Vetora logo
🔁Reliability & Resilience

Retry with Exponential Backoff and Jitter

Retrying transient failures with exponential backoff avoids overwhelming a recovering service by increasing wait times between attempts. Adding jitter randomizes retry timing to prevent thundering herd problems where all clients retry simultaneously. Combined with idempotency and retry budgets, this pattern is fundamental to reliable distributed communication.

Overview

Transient failures are a fact of life in distributed systems. Network packets are dropped, TCP connections are reset, servers return 503 during rolling deployments, and garbage collection pauses cause temporary unresponsiveness. These failures are temporary by nature -- the same request that failed will likely succeed if sent again a moment later. Retrying is the correct response to transient failures, but naive retries (immediately retry as fast as possible) can cause more harm than good by overwhelming a recovering service with a flood of retry traffic, turning a brief hiccup into a prolonged outage.
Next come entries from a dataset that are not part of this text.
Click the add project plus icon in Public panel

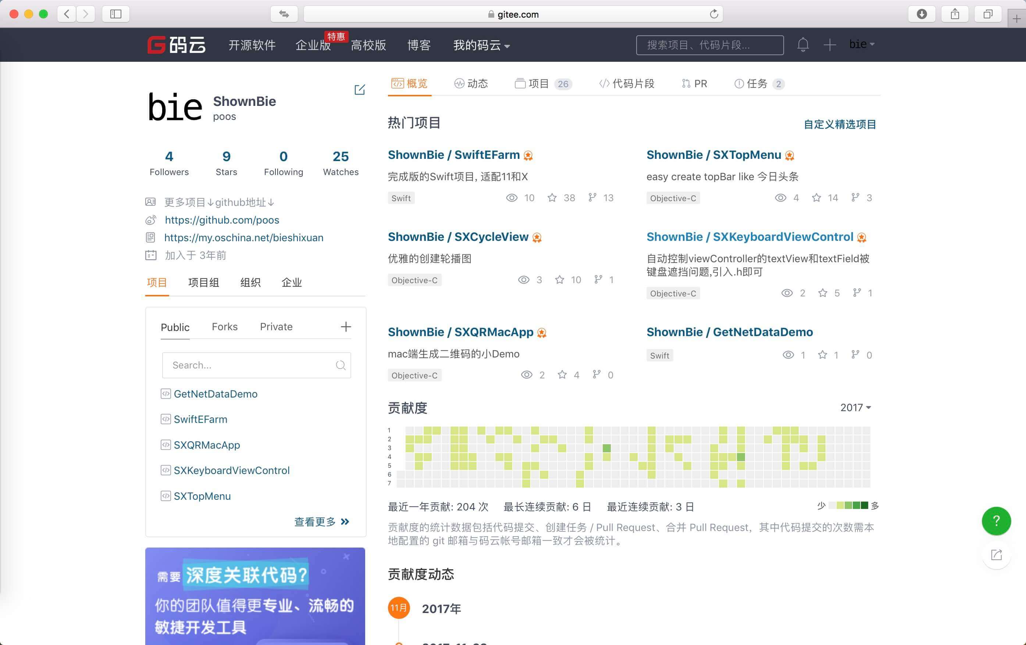click(346, 327)
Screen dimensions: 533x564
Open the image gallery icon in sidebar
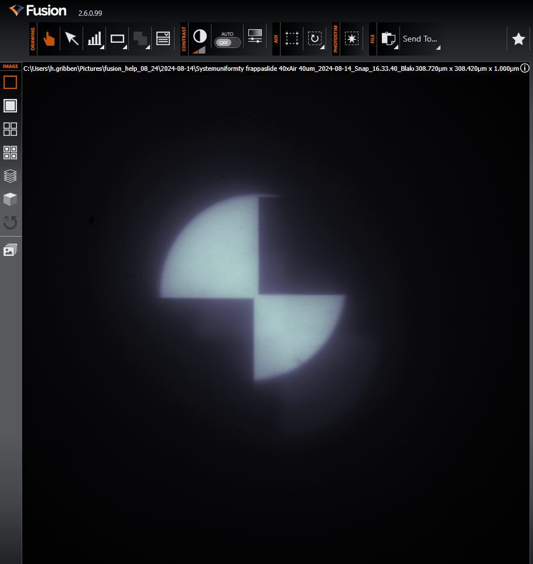pos(11,251)
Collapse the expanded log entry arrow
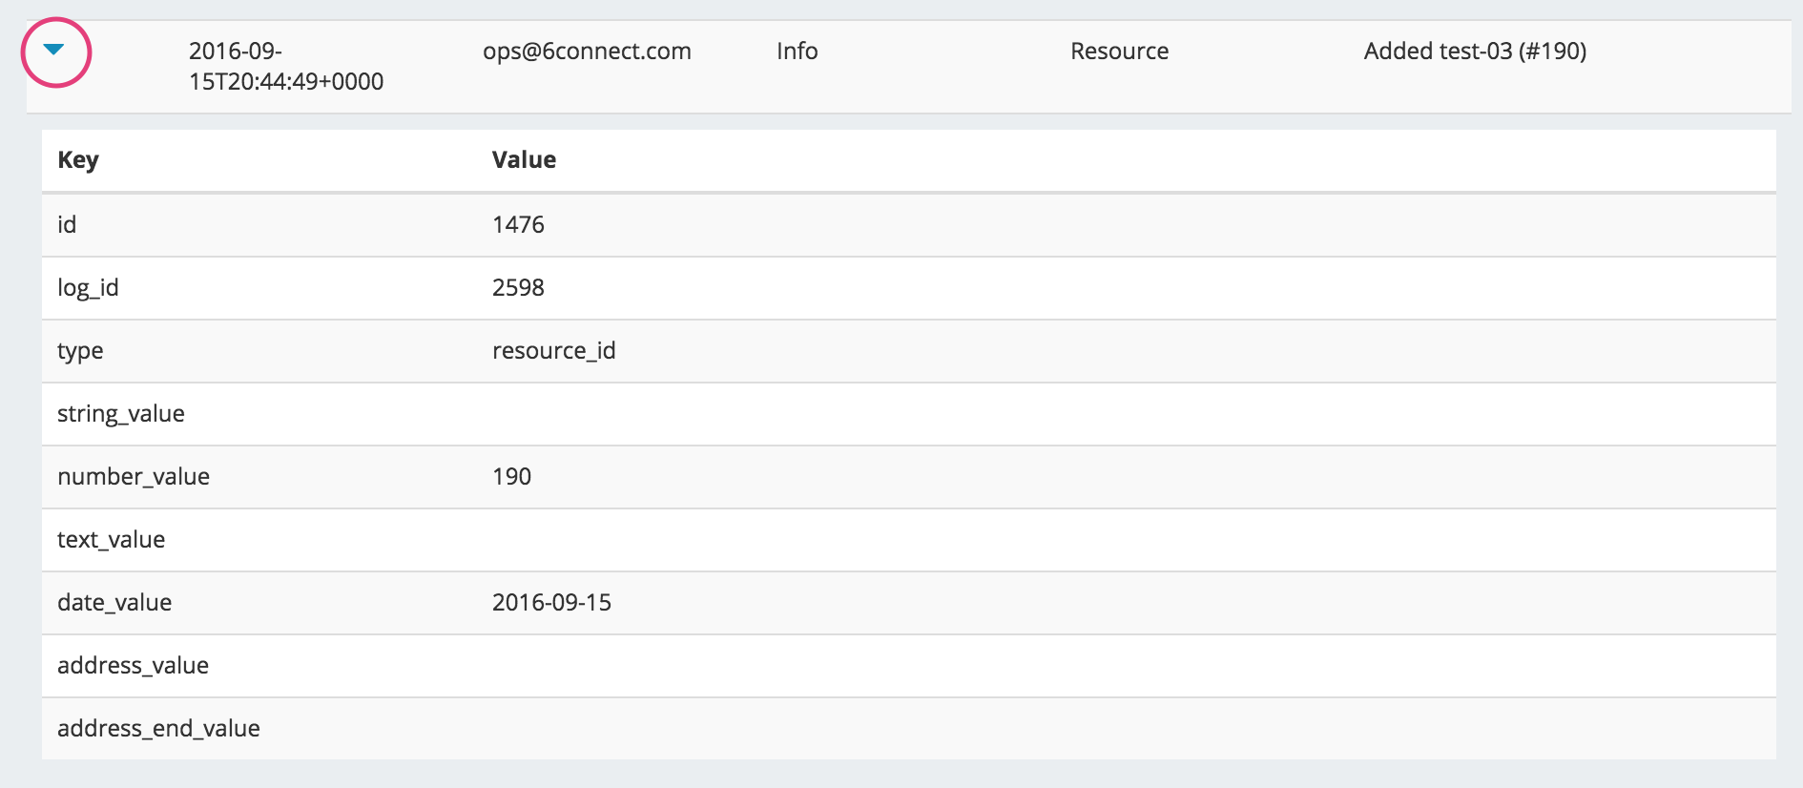 tap(54, 51)
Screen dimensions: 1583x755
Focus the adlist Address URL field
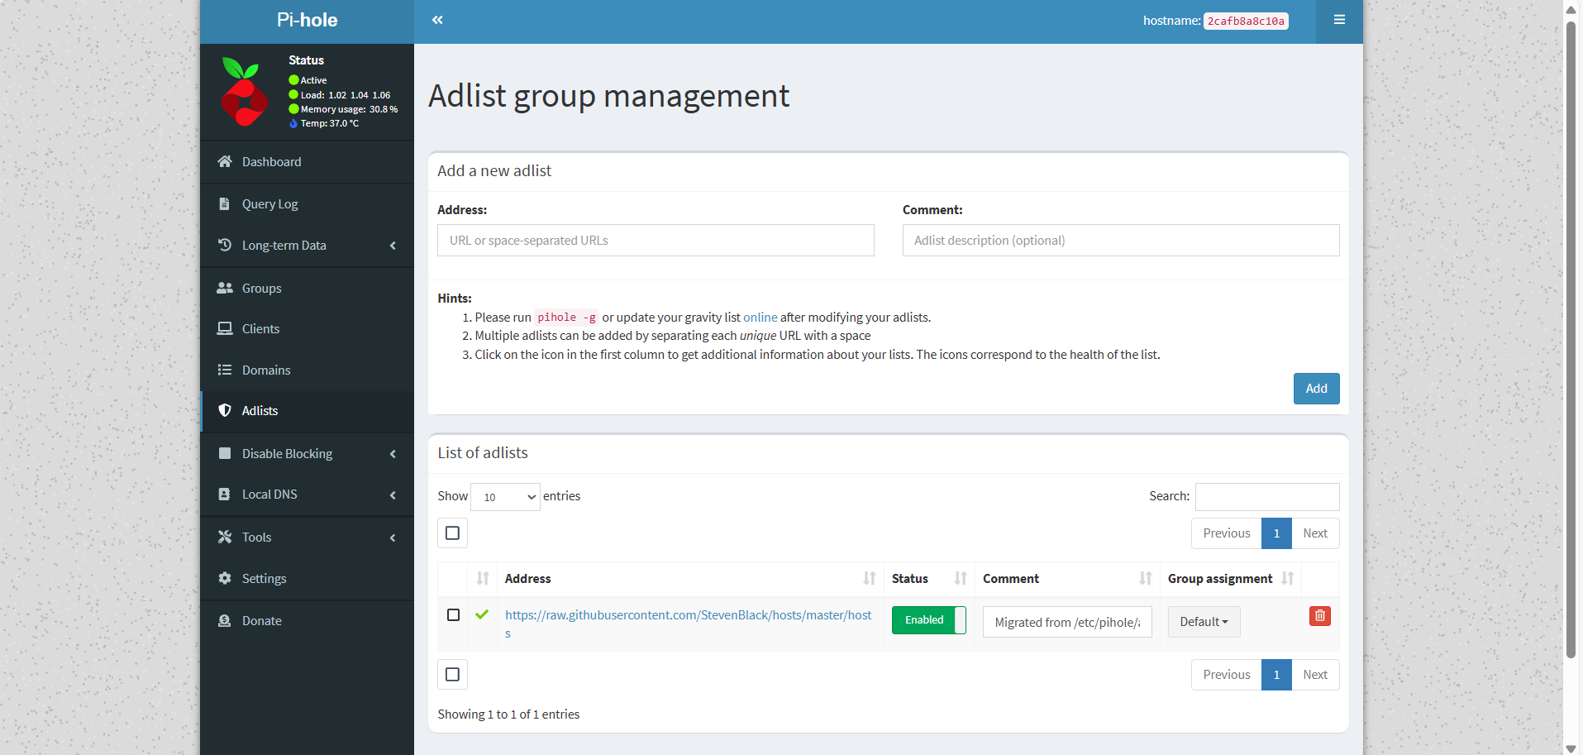(656, 241)
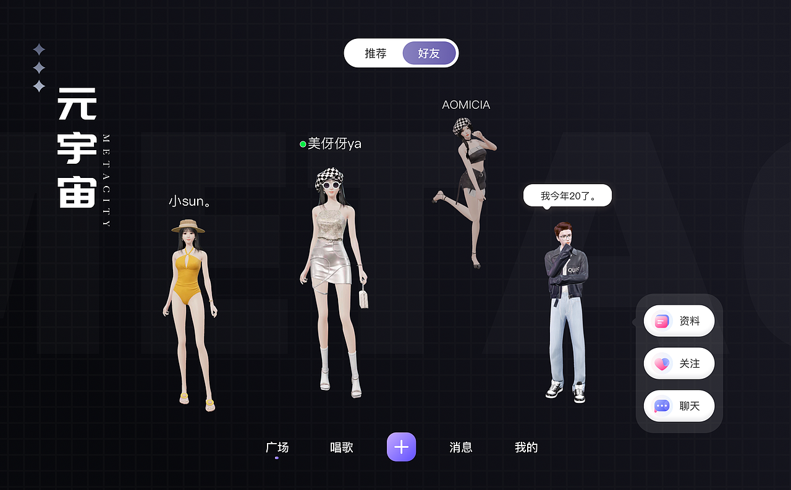The height and width of the screenshot is (490, 791).
Task: Click the username label 美伢伢ya
Action: pyautogui.click(x=334, y=143)
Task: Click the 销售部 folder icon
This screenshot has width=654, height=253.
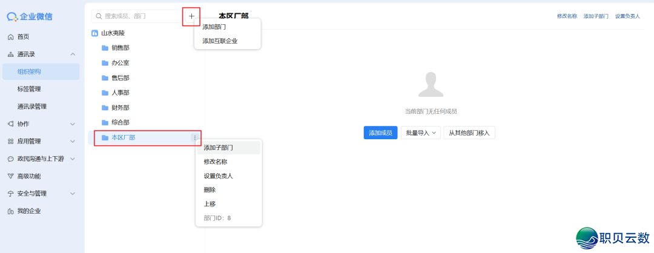Action: [105, 48]
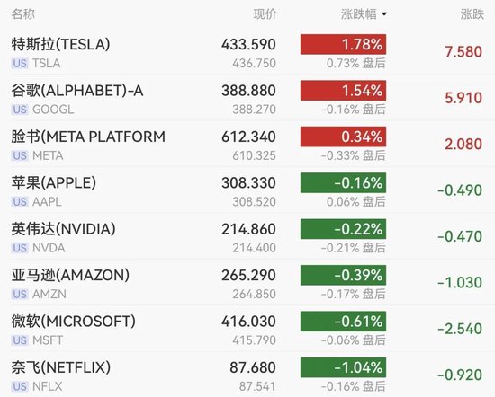
Task: Toggle Tesla's red 1.78% change badge
Action: 343,44
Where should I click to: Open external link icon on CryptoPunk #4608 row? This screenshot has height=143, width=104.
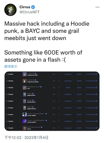(96, 81)
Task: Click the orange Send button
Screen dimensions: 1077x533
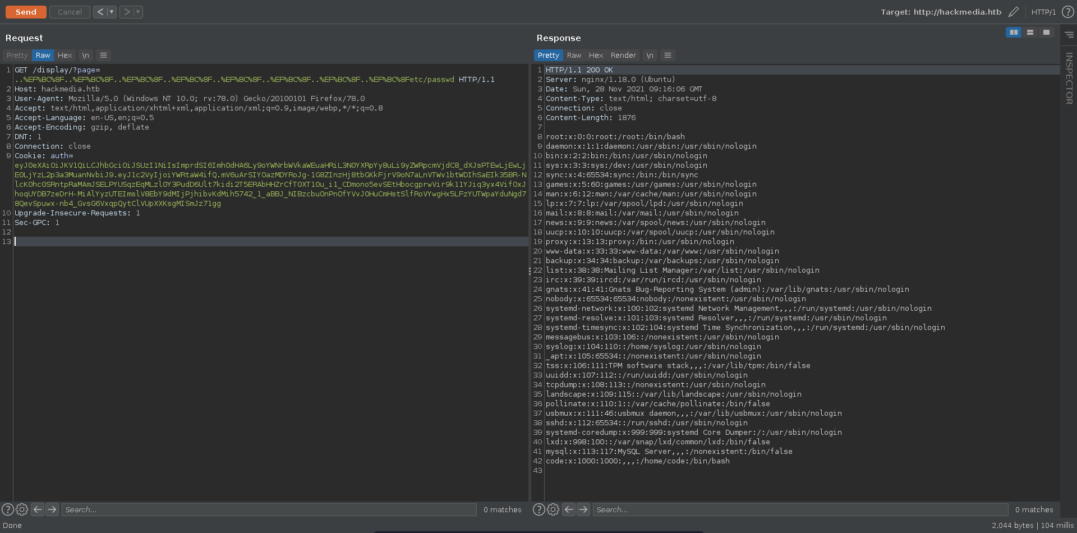Action: tap(26, 12)
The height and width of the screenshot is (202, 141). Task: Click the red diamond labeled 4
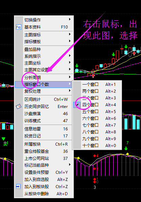tap(95, 156)
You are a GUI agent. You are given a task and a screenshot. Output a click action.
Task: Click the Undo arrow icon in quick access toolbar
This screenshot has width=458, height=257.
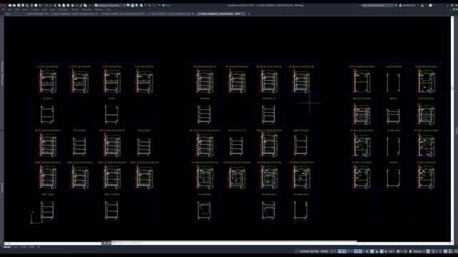(x=40, y=5)
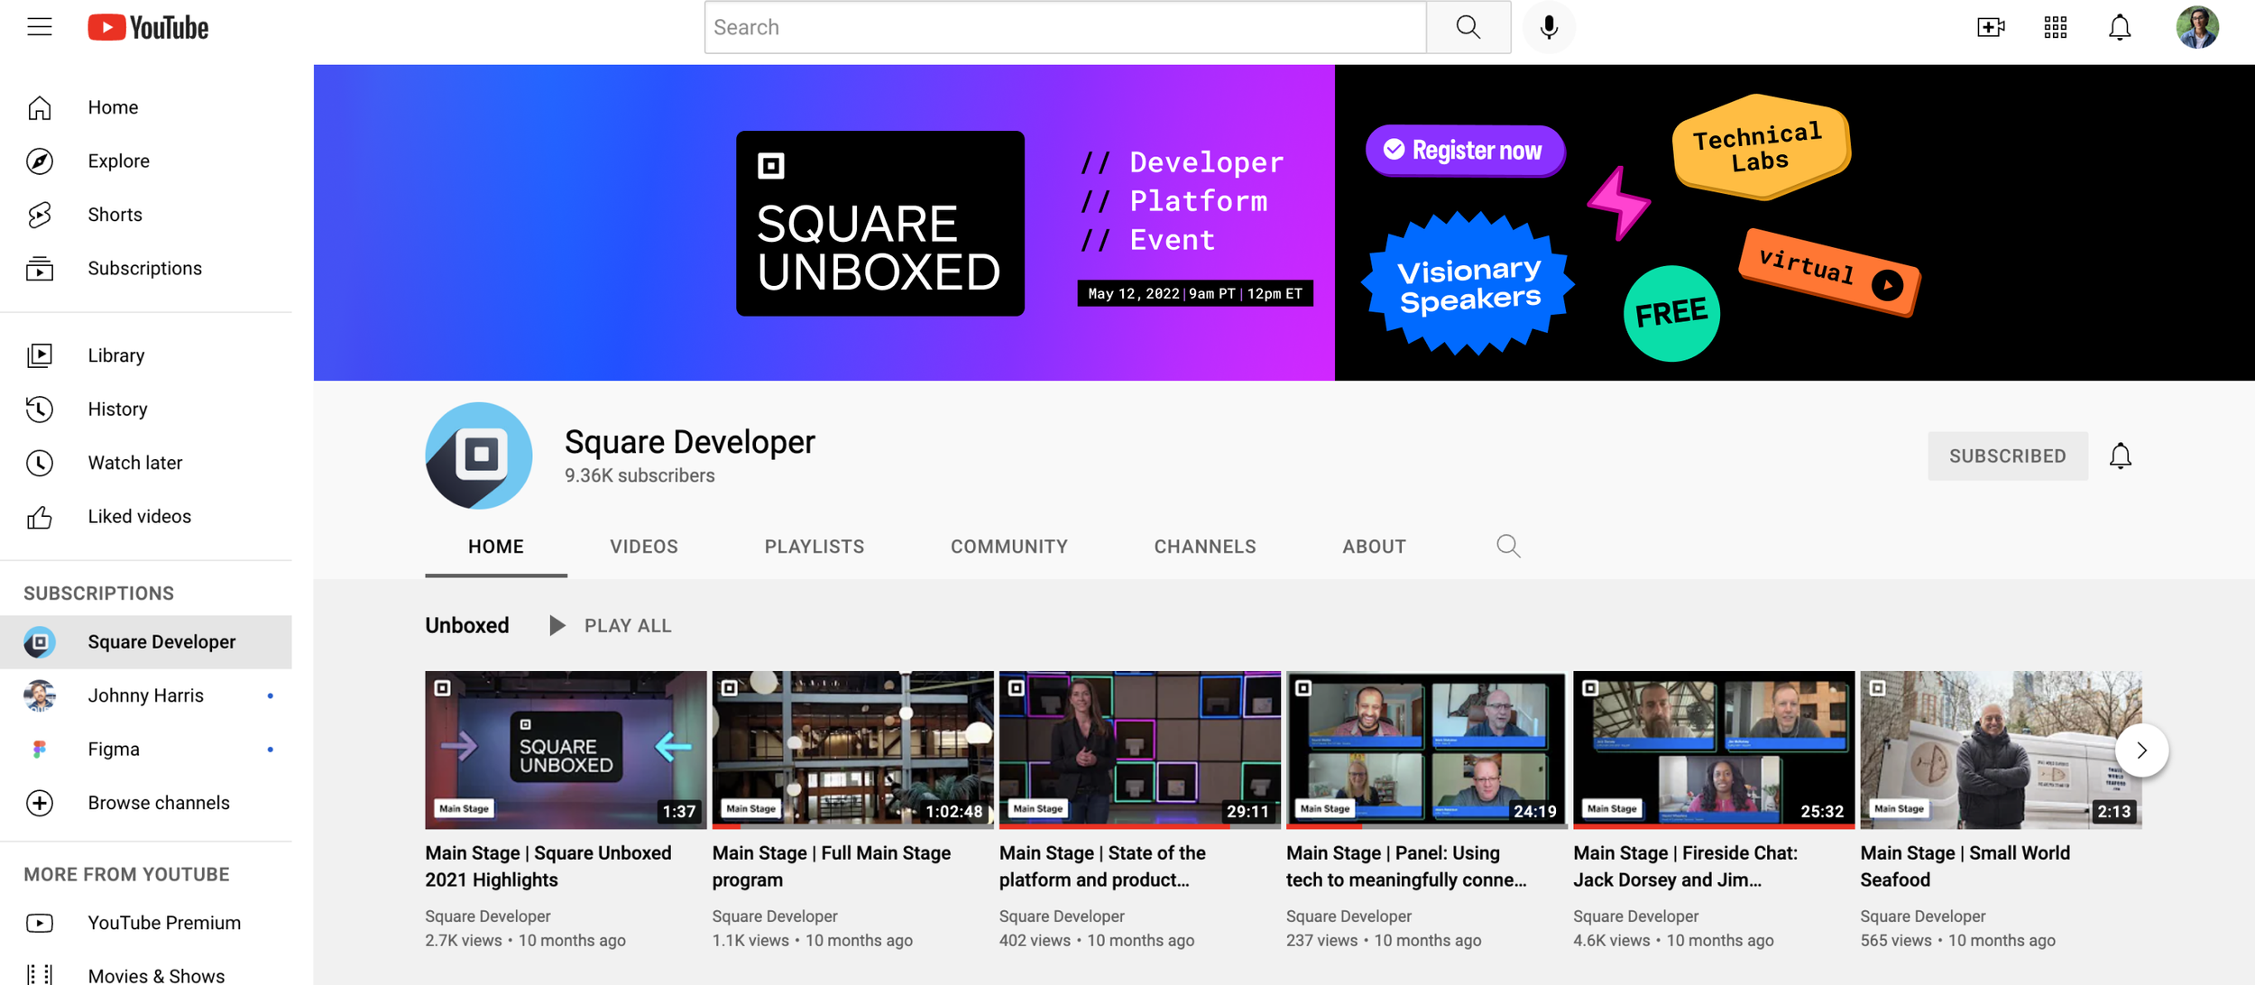Open the Fireside Chat Jack Dorsey video thumbnail
The image size is (2255, 985).
pos(1713,750)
Exponential backoff addresses this by increasing the wait time between retry attempts: wait 1 second after the first failure, 2 seconds after the second, 4 seconds after the third, and so on. This gives the failing service progressively more time to recover between waves of retries. However, exponential backoff alone has a critical flaw: if 1000 clients all experience a failure at the same time (because the downstream service restarted), they all retry at exactly the same intervals -- 1s, 2s, 4s -- creating synchronized waves of traffic that hit the recovering service simultaneously. This thundering herd effect can prevent recovery entirely.

Jitter solves the thundering herd by adding randomness to the retry interval. There are several jitter strategies. Full jitter randomizes the wait time between 0 and the exponential backoff value (random(0, base * 2^attempt)), spreading retries uniformly across the entire window. Equal jitter uses half the backoff value as a fixed minimum plus a random component (base * 2^attempt / 2 + random(0, base * 2^attempt / 2)), providing a guaranteed minimum wait. Decorrelated jitter (recommended by AWS) calculates each wait independently using the previous wait value (min(cap, random(base, previous_wait * 3))), producing the most spread-out retry distribution. AWS's analysis shows decorrelated jitter results in the fewest total calls needed for all clients to eventually succeed.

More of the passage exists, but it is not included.